Even the great Warren Buffett (Trades, Portfolio) has suffered losses during the tech sector sell-off that has gripped markets in 2022. According to Berkshire Hathaway's (BRK.B, Financial) (BRK.A, Financial) latest 13F report, the conglomerate owned a number of technology stocks at the end of the first quarter of 2022, and some of them have declined in value by as much as 40%.
Then there's Paramount Global (PARA, Financial). This stock is off by 35% over the past couple of months. DaVita Healthcare Partners (DVA, Financial) is off 31%, Amazon (AMZN, Financial) is off 31% and StoneCo (STNE, Financial) has slumped by around 28%.
Has Buffett made a mistake with some of these tech stocks? Is it possible that Berkshire will reverse course and sell some of these names? Before I continue, I should note that I have no insider knowledge whatsoever of Buffett's trades, thinking or plans for the future. This is all purely my own personal speculation. Moreover, some of these positions were initiated by Berkshire's portfolio managers rather than the Oracle of Omaha himself.
Even the best investors lose money
Sometimes, even the best investors have to take a loss on a position because the market does not move in the direction they might like if the company fails to capitalize on an opportunity. There are plenty of different reasons why an investment might not work out, and any investor who tells you they never lose money on a stock is lying.
Buffett has owned over 2,000 stocks throughout his career, and that number is continually growing (this figure also includes the companies wholly owned by Berkshire). Most of these companies are not in the portfolio today because Buffet has either sold out of them or Berkshire has acquired them as private businesses.
Buffett has previously said that there are only two reasons why he would sell a stock: to raise money to buy something else or because the situation has changed. This suggests that he has owned and subsequently sold nearly 2000 equities because the situation has changed. That's a lot for a man who has said that his favorite holding period is forever, but the thing is, the situation is always changing.
The changing environment
As investors, we have to adapt and change with the situation. We can't sit around and hope the world moves in our favor. The investment world just does not work like that. We have to adapt and change to different market environments, which requires flexibility and humanity. We need to acknowledge we've made a mistake when we have and move on if it is sensible to do so.

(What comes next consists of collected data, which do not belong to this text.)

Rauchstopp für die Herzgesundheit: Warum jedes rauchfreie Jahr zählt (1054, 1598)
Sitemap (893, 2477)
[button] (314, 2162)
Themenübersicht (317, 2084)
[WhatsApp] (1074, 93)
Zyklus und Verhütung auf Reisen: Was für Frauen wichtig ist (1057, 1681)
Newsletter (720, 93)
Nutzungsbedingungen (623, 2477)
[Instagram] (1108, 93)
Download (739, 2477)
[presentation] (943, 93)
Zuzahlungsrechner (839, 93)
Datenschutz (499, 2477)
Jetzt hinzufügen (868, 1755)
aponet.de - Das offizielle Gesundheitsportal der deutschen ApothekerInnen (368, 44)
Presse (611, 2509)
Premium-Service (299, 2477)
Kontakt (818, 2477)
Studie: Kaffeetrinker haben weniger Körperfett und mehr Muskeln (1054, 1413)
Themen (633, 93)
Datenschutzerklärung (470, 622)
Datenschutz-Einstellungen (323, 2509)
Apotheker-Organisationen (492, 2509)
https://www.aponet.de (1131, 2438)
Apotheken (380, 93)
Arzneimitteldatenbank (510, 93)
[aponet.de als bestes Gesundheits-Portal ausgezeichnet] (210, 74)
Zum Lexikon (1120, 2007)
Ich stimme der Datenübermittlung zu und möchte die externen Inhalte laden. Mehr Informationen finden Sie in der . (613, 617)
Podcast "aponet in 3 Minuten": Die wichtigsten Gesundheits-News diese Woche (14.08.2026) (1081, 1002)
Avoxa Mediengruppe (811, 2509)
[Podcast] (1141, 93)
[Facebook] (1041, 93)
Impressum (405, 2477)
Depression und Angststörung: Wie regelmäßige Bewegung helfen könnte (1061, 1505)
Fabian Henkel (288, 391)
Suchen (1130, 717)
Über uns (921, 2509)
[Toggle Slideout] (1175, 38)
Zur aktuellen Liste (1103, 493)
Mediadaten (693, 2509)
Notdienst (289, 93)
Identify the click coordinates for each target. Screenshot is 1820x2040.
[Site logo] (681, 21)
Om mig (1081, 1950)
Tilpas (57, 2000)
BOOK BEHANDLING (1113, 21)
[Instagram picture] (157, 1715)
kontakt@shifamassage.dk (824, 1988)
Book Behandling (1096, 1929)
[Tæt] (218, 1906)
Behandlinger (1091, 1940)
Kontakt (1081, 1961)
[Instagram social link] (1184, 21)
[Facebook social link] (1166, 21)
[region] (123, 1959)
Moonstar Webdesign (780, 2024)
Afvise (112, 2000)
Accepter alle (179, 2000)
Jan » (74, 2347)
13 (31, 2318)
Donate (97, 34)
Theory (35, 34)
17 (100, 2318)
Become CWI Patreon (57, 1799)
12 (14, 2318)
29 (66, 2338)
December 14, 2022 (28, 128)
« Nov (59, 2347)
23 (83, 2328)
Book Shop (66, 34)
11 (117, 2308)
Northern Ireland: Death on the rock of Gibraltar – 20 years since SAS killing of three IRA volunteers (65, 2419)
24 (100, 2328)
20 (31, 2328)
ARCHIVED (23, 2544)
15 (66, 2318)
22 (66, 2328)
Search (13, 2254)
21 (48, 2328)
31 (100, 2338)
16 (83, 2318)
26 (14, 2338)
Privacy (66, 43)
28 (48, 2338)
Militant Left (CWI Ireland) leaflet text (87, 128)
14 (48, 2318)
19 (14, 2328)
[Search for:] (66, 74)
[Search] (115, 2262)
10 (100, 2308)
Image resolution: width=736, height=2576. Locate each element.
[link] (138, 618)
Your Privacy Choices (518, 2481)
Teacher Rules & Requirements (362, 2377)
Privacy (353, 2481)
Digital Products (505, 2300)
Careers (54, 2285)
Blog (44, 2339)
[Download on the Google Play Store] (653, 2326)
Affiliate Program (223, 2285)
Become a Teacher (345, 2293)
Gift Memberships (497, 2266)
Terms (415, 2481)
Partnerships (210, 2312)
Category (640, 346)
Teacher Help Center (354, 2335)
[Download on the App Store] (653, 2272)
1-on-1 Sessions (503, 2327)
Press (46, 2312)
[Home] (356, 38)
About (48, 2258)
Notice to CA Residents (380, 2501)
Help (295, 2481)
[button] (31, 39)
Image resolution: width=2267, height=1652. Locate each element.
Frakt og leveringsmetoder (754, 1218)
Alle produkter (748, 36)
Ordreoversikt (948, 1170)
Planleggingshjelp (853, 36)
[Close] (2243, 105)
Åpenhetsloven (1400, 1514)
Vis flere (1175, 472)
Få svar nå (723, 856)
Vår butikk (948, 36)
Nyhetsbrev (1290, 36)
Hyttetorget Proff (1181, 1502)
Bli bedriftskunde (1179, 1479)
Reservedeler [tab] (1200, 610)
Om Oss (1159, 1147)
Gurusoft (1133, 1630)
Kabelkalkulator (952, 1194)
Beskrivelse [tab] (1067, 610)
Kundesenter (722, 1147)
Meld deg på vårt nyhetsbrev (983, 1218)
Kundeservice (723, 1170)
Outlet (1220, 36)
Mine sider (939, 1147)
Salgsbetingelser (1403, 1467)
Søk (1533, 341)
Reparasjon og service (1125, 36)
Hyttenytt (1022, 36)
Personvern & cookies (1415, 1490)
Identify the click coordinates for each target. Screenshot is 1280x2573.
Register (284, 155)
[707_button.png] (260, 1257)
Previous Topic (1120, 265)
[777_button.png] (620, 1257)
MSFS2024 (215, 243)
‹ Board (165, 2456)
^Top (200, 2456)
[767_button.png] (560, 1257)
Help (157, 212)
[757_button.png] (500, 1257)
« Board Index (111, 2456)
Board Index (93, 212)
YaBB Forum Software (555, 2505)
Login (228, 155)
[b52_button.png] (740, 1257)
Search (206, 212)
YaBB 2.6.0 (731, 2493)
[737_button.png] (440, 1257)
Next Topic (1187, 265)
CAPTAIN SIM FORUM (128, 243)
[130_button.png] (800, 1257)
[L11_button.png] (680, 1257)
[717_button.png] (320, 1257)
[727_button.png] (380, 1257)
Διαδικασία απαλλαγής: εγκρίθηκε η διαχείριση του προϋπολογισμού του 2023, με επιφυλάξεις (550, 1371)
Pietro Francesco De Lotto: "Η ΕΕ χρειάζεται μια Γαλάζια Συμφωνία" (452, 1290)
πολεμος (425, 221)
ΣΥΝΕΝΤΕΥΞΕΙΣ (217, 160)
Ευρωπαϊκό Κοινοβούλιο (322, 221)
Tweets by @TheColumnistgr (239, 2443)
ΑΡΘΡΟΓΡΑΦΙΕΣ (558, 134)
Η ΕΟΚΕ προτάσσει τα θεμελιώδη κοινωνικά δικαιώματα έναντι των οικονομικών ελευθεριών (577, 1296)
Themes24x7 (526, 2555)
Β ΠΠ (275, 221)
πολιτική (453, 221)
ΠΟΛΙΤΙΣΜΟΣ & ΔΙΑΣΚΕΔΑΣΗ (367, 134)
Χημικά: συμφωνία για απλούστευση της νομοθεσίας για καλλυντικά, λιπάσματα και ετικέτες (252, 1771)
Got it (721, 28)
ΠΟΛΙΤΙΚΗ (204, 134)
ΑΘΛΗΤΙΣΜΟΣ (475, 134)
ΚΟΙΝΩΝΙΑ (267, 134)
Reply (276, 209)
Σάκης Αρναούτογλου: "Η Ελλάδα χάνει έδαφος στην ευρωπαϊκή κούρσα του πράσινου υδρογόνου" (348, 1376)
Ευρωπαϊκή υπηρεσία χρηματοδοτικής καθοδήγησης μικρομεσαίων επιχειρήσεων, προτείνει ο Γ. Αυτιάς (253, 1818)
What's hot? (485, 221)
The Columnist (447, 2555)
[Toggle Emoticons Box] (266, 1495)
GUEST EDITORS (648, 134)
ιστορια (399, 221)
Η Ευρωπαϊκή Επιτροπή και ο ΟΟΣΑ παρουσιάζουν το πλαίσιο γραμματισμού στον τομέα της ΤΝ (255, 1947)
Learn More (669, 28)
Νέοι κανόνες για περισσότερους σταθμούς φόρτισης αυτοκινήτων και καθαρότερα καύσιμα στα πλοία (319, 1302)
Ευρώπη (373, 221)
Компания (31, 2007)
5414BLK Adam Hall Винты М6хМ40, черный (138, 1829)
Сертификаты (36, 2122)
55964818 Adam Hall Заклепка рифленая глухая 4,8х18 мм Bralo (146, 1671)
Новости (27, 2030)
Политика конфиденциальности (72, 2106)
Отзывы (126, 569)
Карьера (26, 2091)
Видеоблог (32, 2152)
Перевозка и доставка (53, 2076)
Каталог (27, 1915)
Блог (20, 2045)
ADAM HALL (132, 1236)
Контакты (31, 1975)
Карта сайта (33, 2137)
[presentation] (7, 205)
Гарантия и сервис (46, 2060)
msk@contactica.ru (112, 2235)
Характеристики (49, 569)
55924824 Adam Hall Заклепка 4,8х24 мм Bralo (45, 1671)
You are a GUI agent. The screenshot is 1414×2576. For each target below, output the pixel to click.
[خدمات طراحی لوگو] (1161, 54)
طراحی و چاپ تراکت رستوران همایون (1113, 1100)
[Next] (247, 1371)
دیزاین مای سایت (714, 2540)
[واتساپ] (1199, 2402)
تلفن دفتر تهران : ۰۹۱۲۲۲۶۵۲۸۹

I would not be surprised if we see some changes to these tech positions in Berkshire's portfolio over the next couple of quarters. The situation has changed for tech stocks, especially the ones that are still in their growth stages. As the investment environment has changed, Buffett and his portfolio managers may decide that the outlook for some of these companies has also changed as the funding environment becomes tougher or demand for goods and services dries up.
Buffett has got to where he is today partly because he is good at picking stocks, but also partly because he is good at knowing when he is wrong. He sells losers and sticks with winners. He may buy equities to hold them forever, but he is also sensible enough to know that theory and the real world are often very different environments. In a changing environment, it can be sensible to reevaluate company prospects rather than just hoping for the best.